La esencia del sumo Hacedor es el amor. Somos gracias al amor de un Dios que es amo. Afirmaba el discípulo amado, Juan: «Dios es amor» (1 Jn 4,8.16), y luego el santo angélico Tomás de Aquino: ”Su amor es su ser».
Hemos salido de unas manos amorosa: el Creador que nos ha dado el ser, un buen “día”, movido por sus entrañas desbordante de caritas, de amor sobrenatural en su vida trinitaria, quiso que, además de los ángeles, también existieran otra especie de seres, los humanos, que compartieran su felicidad eterna.
Hemos nacido, pues, del Amor para amar. Y según esto, solo amando permanecemos con vida. Lo contrario es la muerte; aunque nos tengamos por vivos, estaremos muertos realmente. Parangonando a Descartes, que decía «cogito ergo sum» (pienso luego existo), como la más absoluta certeza, nosotros afirmamos poniendo en lugar del pensamiento el amor: «amo ergo sum«. Es decir, en la medida que amo soy.
«Genéticamente» hemos sido creados esencialmente con este “gen biológico», con el ADN del amor; es nuestra seña de identidad. Solo amando somos lo que somos. Cualquier intento en sentido contrario, es hacerse violencia.
Esta es la primera enseñanza que unos padres han de transmitir a sus hijos: amar sobre todas las cosas. Pues en ello está la esencia de vivir, su razón, y el futuro de su ser.
El amor es el distintivo por antonomasia del cristiano, tan es así que «El que ama a Dios, ese es conocido por El» (1 Cor 8,3), y lo que al final, en el juicio, será el hecho discriminatorio: En Mateo 25,31-46 Jesucristo expone el examen final que consistirá en el amor; quien ama se parece a Dios, y le reconocerá en el último día, como uno de los suyos. En la descripción del juicio final Jesús muestra que el hombre que hace algo por un hermano con amor desinteresado, está necesariamente en contacto con Él (Mt 25,31ss). Vive una vida divina, lo que significa que la puerta del cielo está abierta para él; hay continuidad entre su vida divina aquí en la tierra y la vida en el cielo (cf. Jn 5,24; 1 Jn 3,14).

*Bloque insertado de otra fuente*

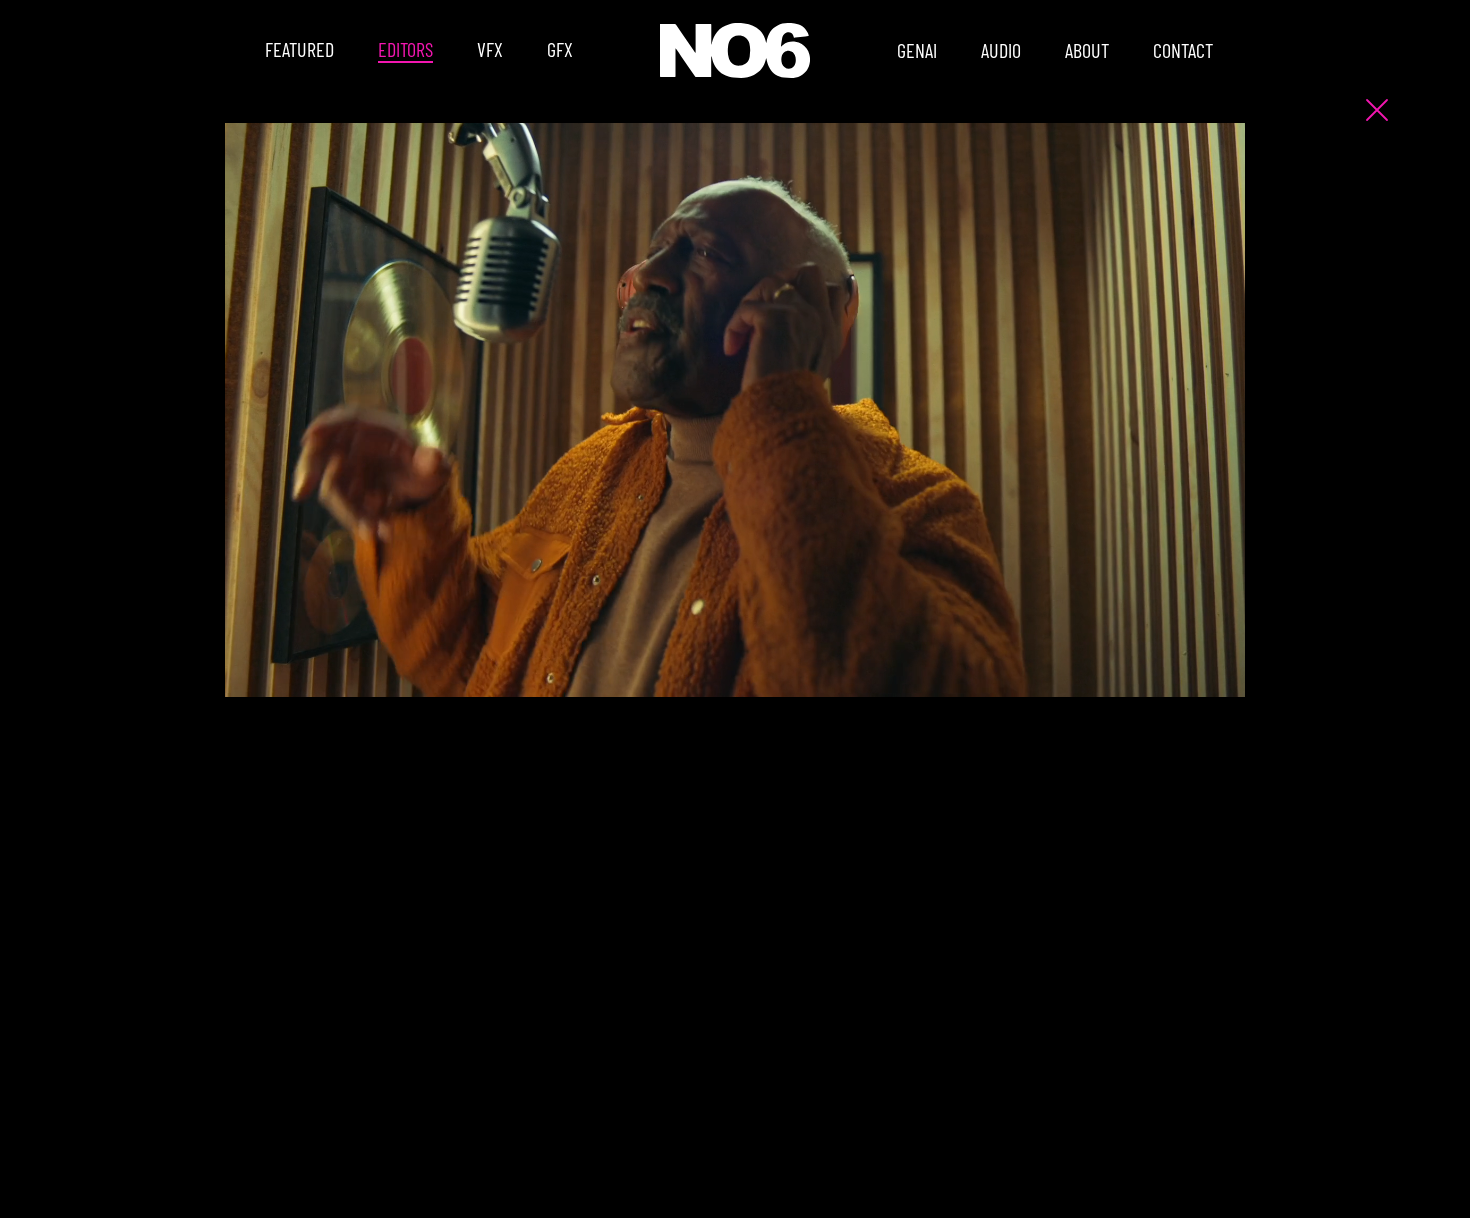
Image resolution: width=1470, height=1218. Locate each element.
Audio (1001, 50)
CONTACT (1183, 50)
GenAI (917, 50)
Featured (299, 49)
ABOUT (1087, 50)
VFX (490, 49)
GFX (560, 49)
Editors (405, 49)
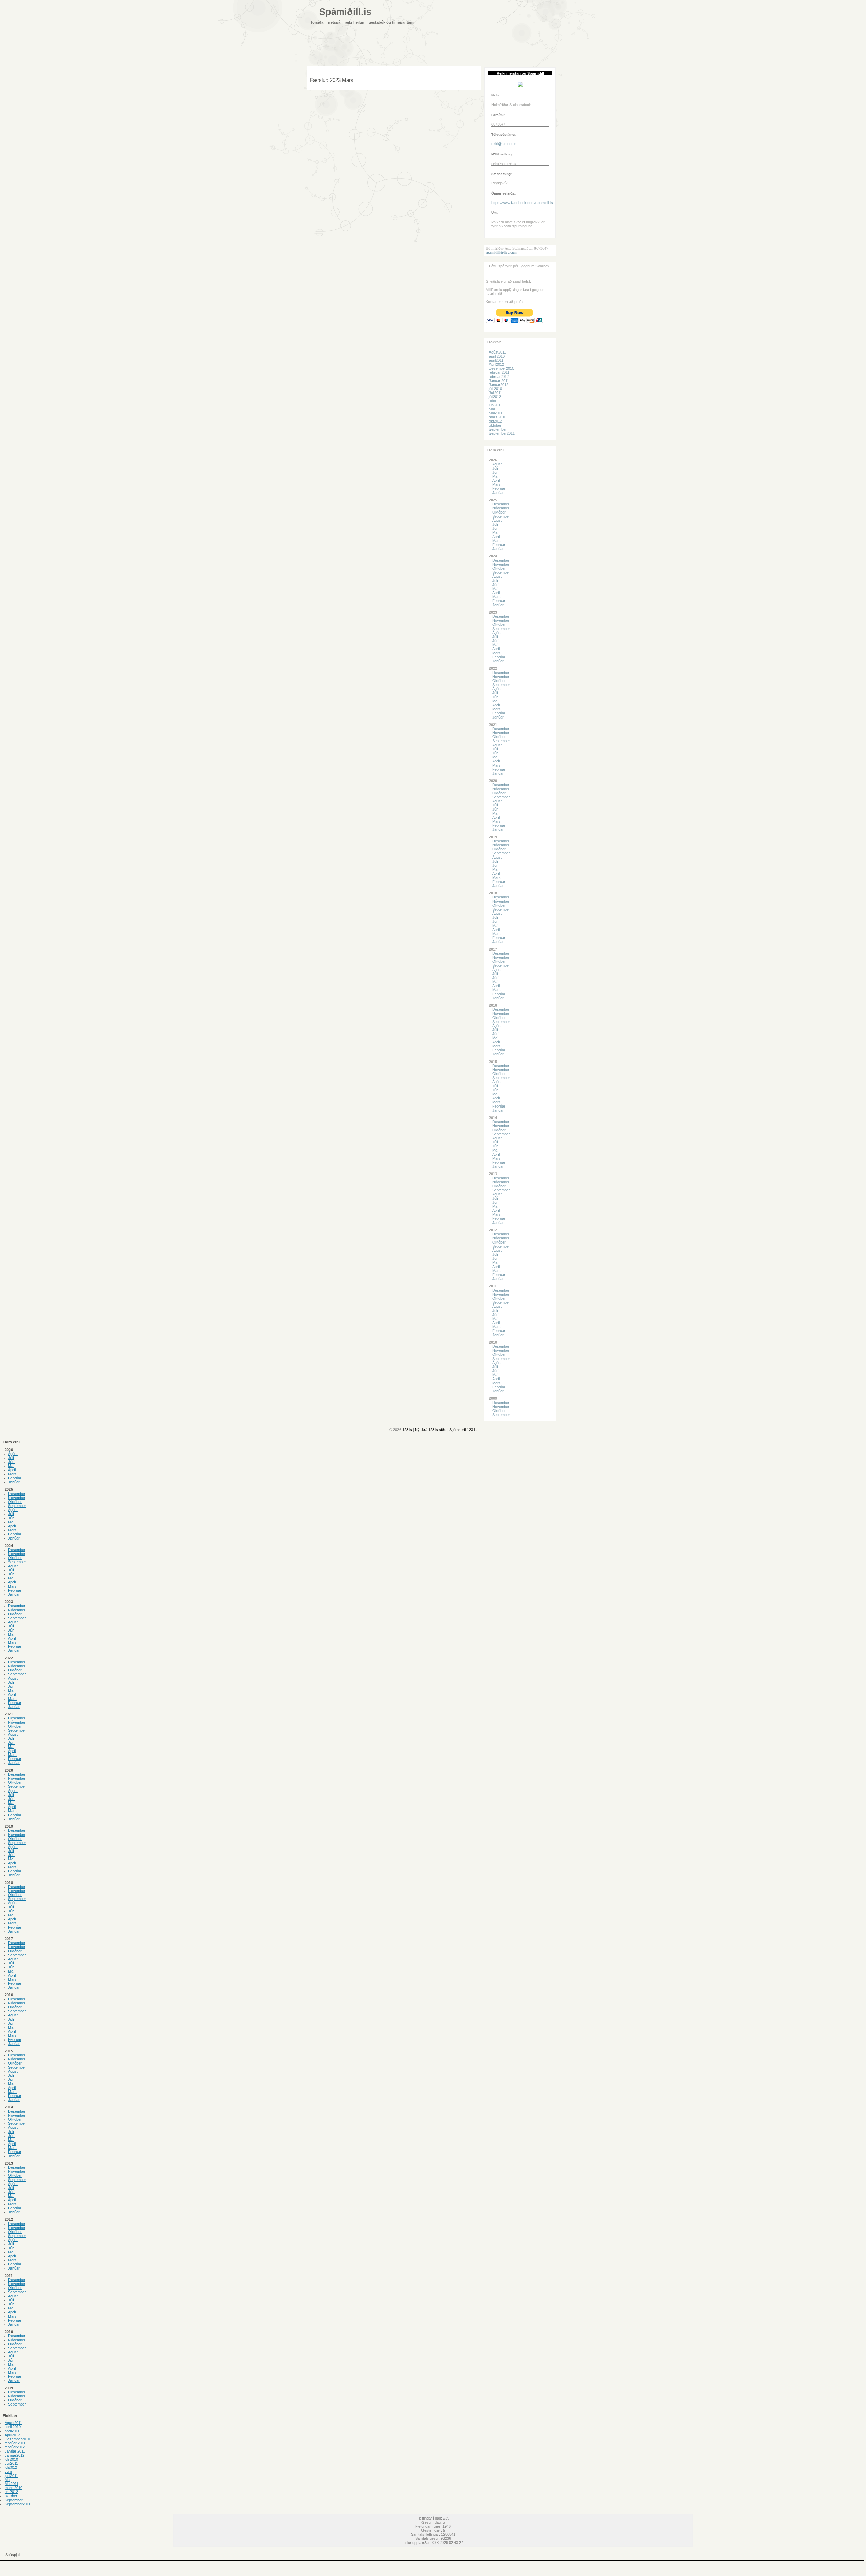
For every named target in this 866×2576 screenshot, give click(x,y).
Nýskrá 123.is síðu (430, 1430)
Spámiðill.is (345, 12)
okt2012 (495, 421)
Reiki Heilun (354, 22)
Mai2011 (495, 413)
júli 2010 (495, 389)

Cuanto menos amemos, menos tenemos que ver con Dios, más nos desasemejaremos a Él, y el orden sobrenatural -el misterio de la caridad infinita- nos será incomprensible.
Amar significa identificarse con Dios, tener los sentimientos de Cristo, a cuya imagen fuimos creados. El Verbo Creador, el Hijo de Dios, el “Ecce Homo» («He aquí el hombre»), es la matriz en la que hemos sido forjados. Quien quiera ser fiel a esta impronta ha de vivir según Cristo, asemejándosele, haciendo lo que le agrada. Decía san Francisco de Sales: «Algunos se atormentan buscando la manera de amar a Dios. Estas pobres almas no saben que no hay ningún método para amarle fuera de hacer lo que le agrada». Y dice san Pablo: «juzgando por experiencia qué es lo que agrada al Señor» (Ef 5,10). Amar a Dios es complacerlo en todo: en hacer su Voluntad, en cumplir sus mandamientos, en guardar sus palabras: “Si me aman, cumplirán mis mandamientos.” (Jn 14, 15-24). La prueba de que estamos en sintonía con El, de que somos de los suyos, sus amigos, de que estaos en íntima comunión de vida con El, es cumpliendo fielmente lo que nos indica. Obedecer es igual a amar: “El que tenga amor a Cristo ¾escribe san Clemente Romano¾ cumple los mandamientos”; “ama a Dios el que guarda sus mandamientos en el corazón y, al mismo tiempo, los conserva en el actuar” (Gaudencio de Brescia).
La voluntad de Dios no es un capricho, como puede ser la nuestra -y tantas veces lo es-, sino una voluntad salvadora, amorosa, para hacernos crecer y santificarnos; es una voluntad que mira por nosotros, por nuestro bien, por nuestra dicha definitiva. Porque cuando eso suceda ocurrirá algo maravilloso y único; así dice el Señor: «vendremos a él y haremos morada en él» (Jn 14,23); es decir, lo nunca imaginado sucederá: la Santísima Trinidad habitará en nuestro corazón, la vida trinitaria, su caridad divina, se esparcirá en nosotros, sobrenaturalizados, “divinizándonos”.
Solo somos verdaderamente felices, realizados, elevados, plenificados, santificándonos, cuando asumimos confiadamente como nuestra la voluntad amorosa de Dios y vivimos a ritmo de ella. Nuestra personalidad auténtica es «el amor de Dios que ha sido derramado en nuestros corazones por el Espíritu Santo que nos ha sido dado» (Rom 5,5).